For a while their impressions were blurred, as if they struggled through some murky, cobwebby nightmare. Once more on Titan, silent as death for unthinkable ages, there were howling wind-sounds that found their way to Alice and Bert dimly through their oxygen helmets. Often the hot blast bowled them over, but they arose and kept on toward camp.

Bert took a Geiger counter, pencil-size from his chest-pouch. In it, flashes of light replaced the ancient clicking. It flickered madly. This meant that outside their shielding spacesuits was radioactive death. The gases of the wind that howled around them, had been in part released from chemical compounds, but more had been transmuted from other elements of the rock and dust in the crust of Titan, in that atomic vortex where the Big Pill had struck. Those gases were so new that they were tainted with the fires of their birth—saturated with radioactivity.

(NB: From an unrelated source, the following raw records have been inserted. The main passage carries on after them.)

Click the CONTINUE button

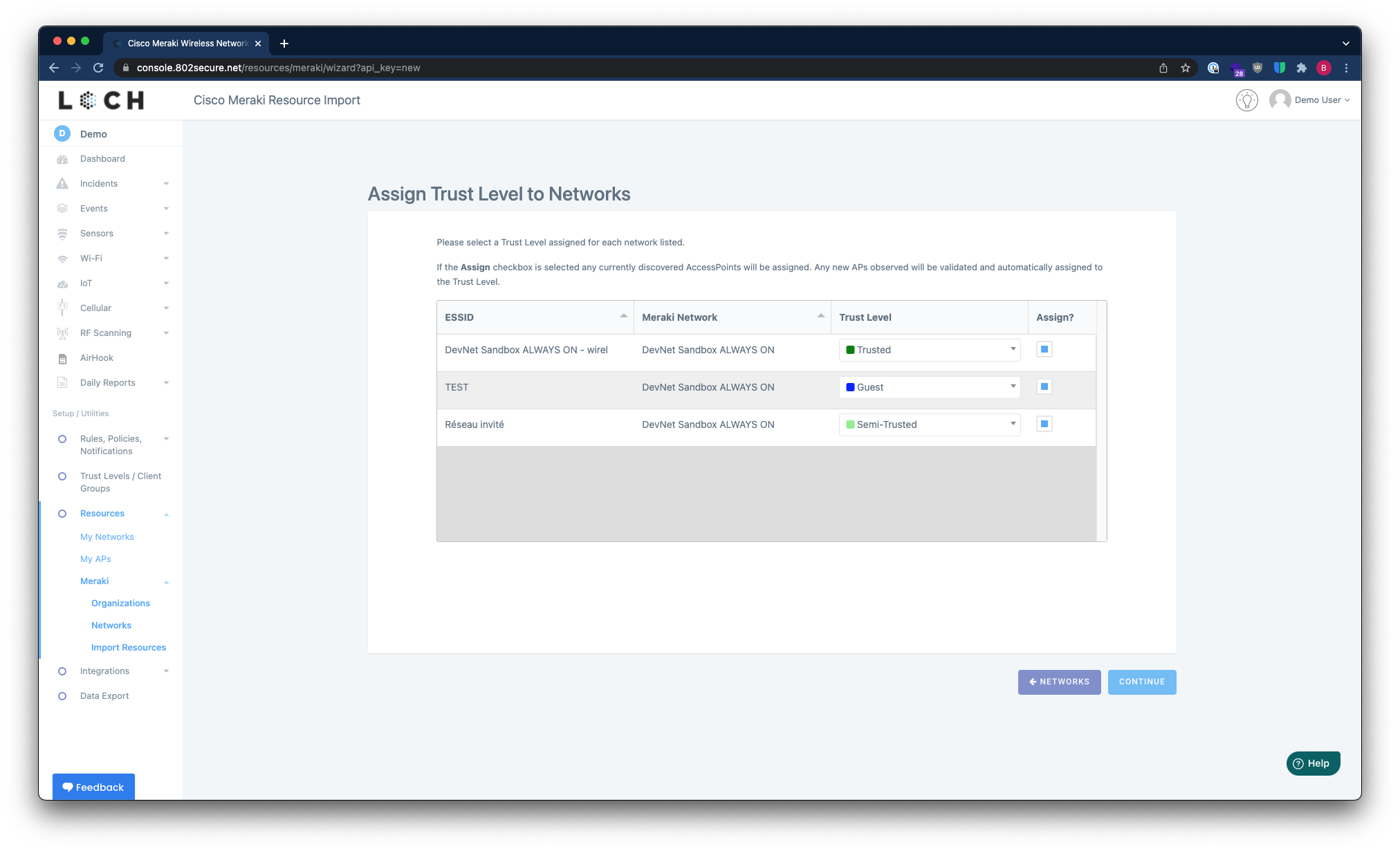[1141, 682]
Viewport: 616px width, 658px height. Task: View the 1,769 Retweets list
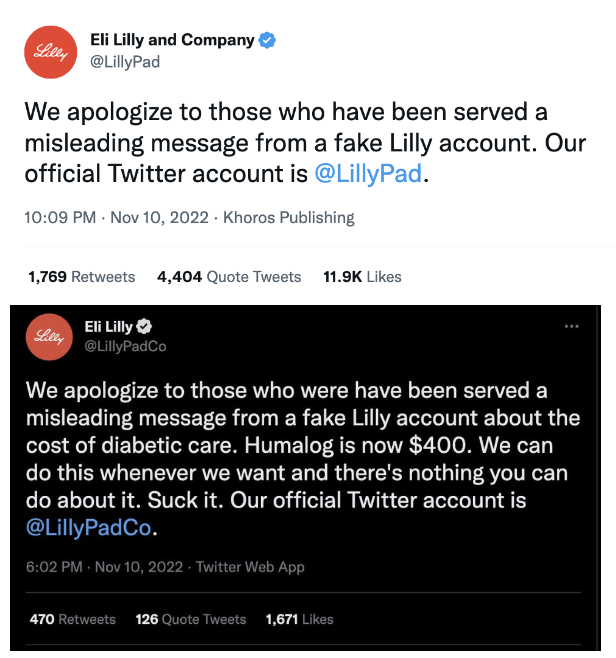coord(82,277)
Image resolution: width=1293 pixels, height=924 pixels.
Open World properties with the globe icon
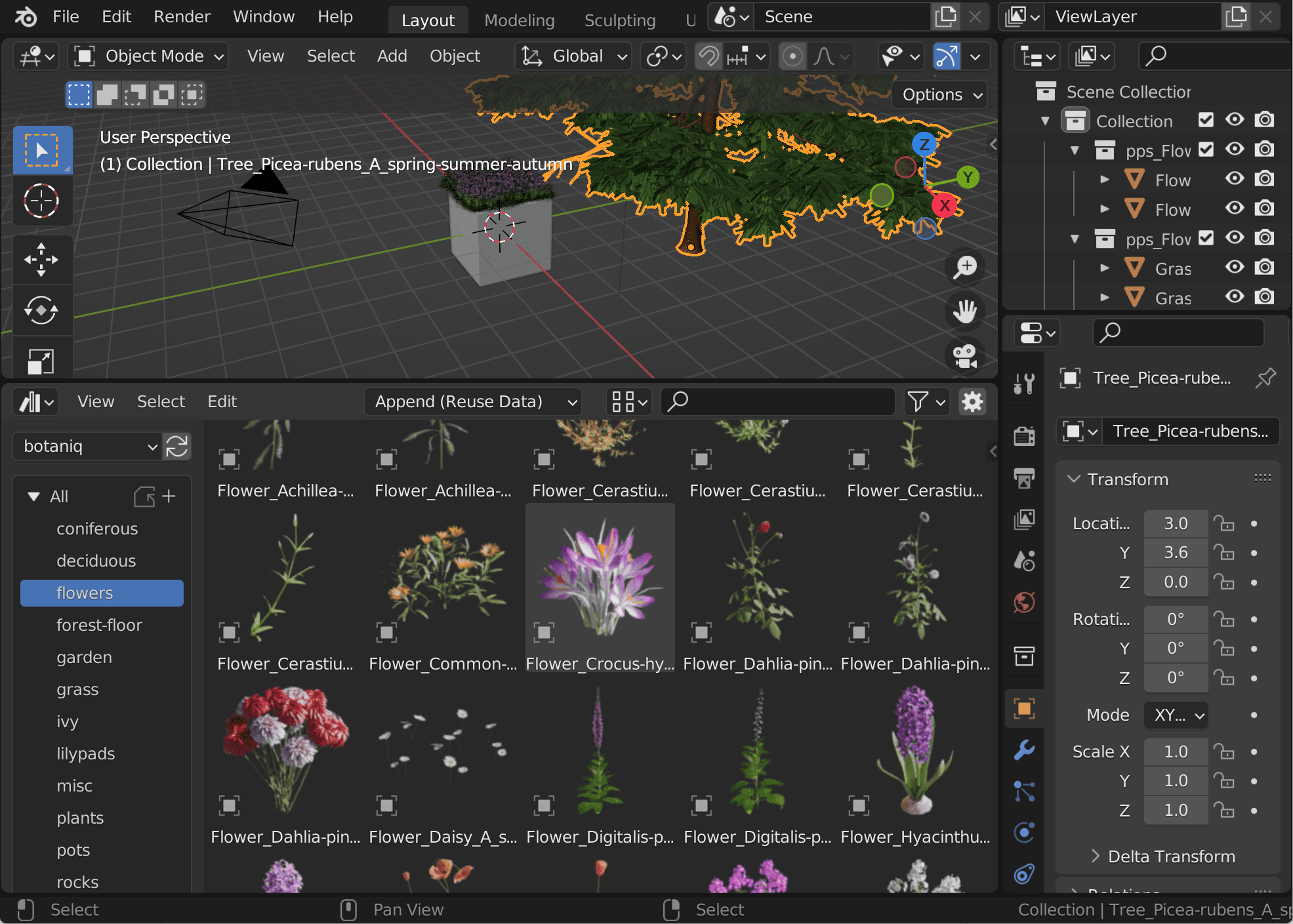pyautogui.click(x=1024, y=601)
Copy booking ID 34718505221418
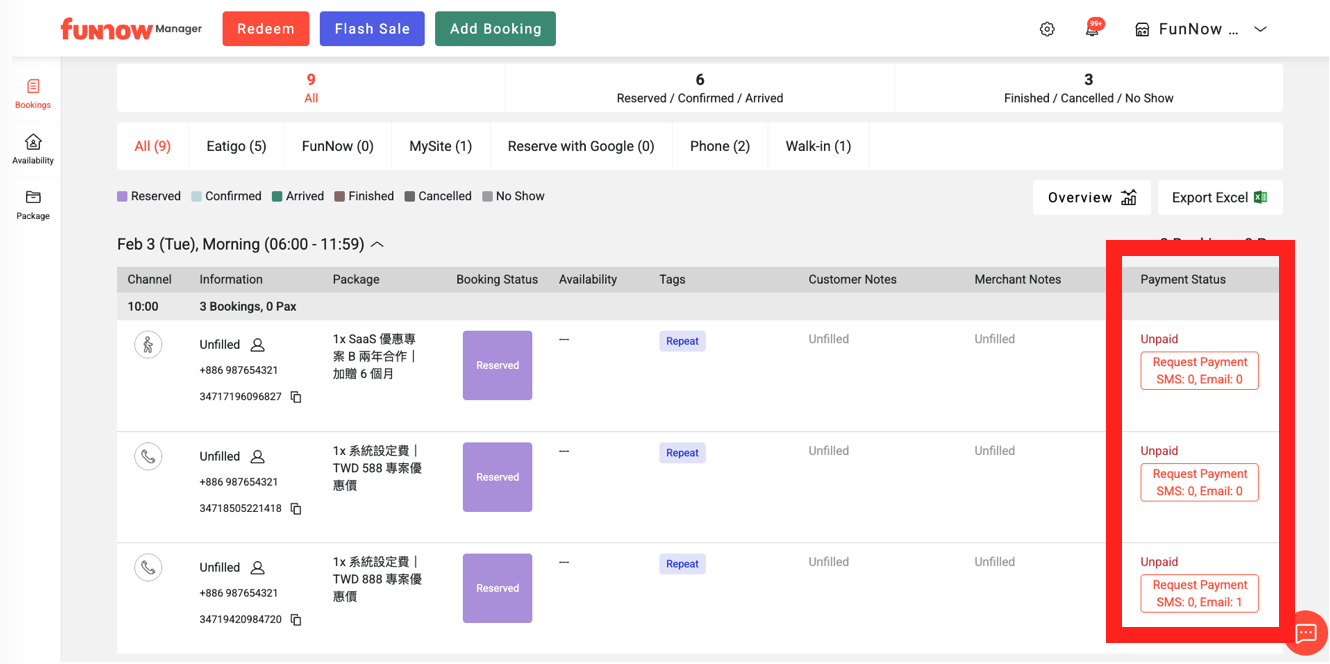 (x=296, y=509)
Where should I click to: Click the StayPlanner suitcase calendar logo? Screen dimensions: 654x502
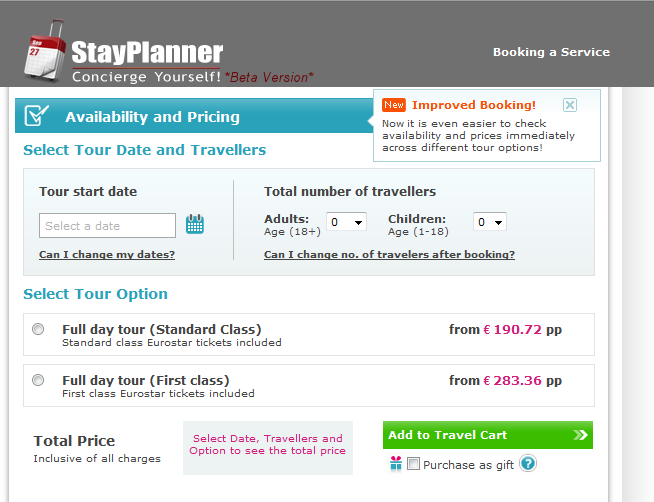click(45, 50)
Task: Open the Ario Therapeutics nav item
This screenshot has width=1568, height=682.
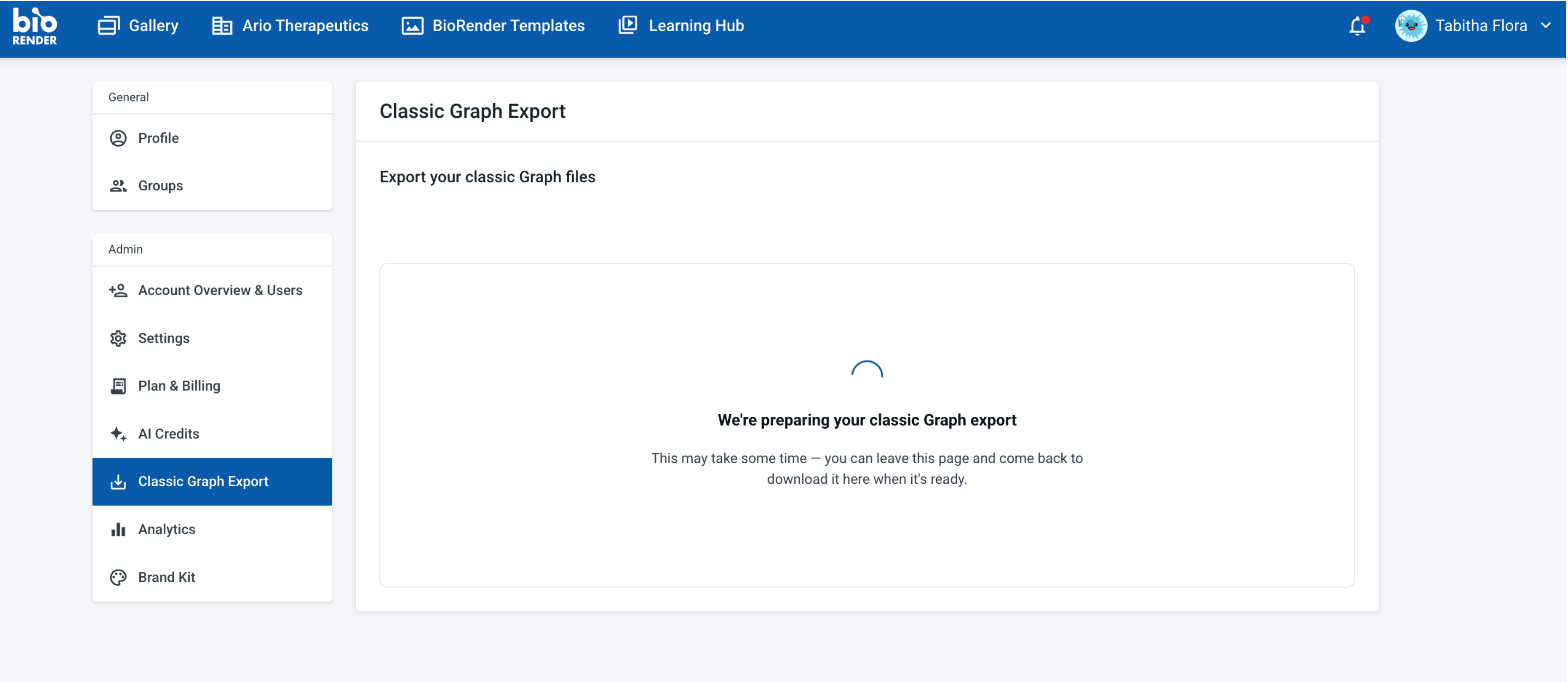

"It's nothing that we didn't expect, Allie," Bert grated into his helmet-phone, as if to reassure himself as well as his wife. "We knew beforehand."

His arm was around Alice, supporting her unsteady steps. Through blowing clouds of dust and gas that had surpassed hurricane force, they reached camp. Through the murk they saw that the wind had flattened and scorched every airdome. But there was no one in sight.

"The people must be inside the ship!" Alice shouted. "Even if it can't fly, it can protect them! There it is, undamaged!..."

"Yeah," Bert agreed, but he knew that her cheerfulness was a little like grabbing at a straw.